Sampling is an important tool for decision-makers to draw inferences and make predictions about a population. The choice of sampling strategy will depend on the characteristics of the population and the research question being asked. Random sampling, stratified sampling, and cluster sampling are all useful strategies, but it is important to consider the potential biases and limitations of each method. By selecting the appropriate sampling strategy, decision-makers can ensure that their results are reliable and valid and can make better-informed decisions based on the data.

Random variables

What do we do with the members of a sample once we have them?

This is where the concept of random variables comes in.

In data science, a random variable is a variable whose value is determined by chance. Random variables are often used to model uncertain events or outcomes, and they play a crucial role in statistical analysis, ML, and decision-making.

Random variables are mathematical functions that are utilized to assign a numerical value to each potential outcome of a random process. For example, when flipping a coin, the value of 0 can be assigned to tails and 1 to heads, effectively causing the random variable, X, to adopt the values of 0 or 1:

X = {1, if heads 0, if tails 

There are two types of random variables: discrete and continuous. Discrete random variables can only take on a finite or countable number of values, while continuous random variables can take on any value within a specified range.

For example, the outcome of rolling a six-sided die is a discrete random variable as it can only take on the values 1, 2, 3, 4, 5, or 6. On the other hand, the height of a person is a continuous random variable as it can take on any value within a certain range.

Random variables are often used in the context of sampling strategies as they provide a way to model and analyze uncertain outcomes in a sample.

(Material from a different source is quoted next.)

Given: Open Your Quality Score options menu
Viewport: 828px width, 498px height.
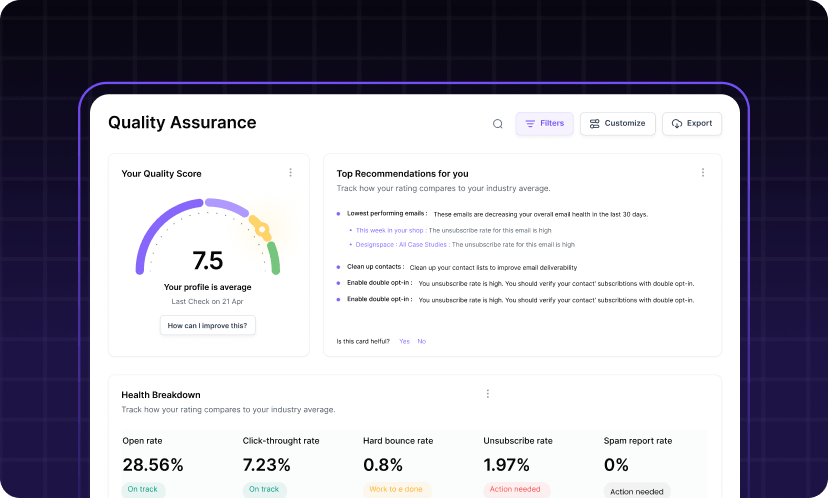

For example, suppose a decision maker wants to estimate the average height of students at a university. One possible sampling strategy would be simple random sampling, in which a random sample of students is selected from the population of all students at the university.

Probability distribution

The probability distribution of a random variable describes the likelihood of each possible value of the variable. For a discrete random variable, the probability distribution is typically represented by a probability mass function (PMF), which gives the probability of each possible value. For a continuous random variable, the probability distribution is typically represented by a probability density function (PDF), which gives the probability density at each point in the range.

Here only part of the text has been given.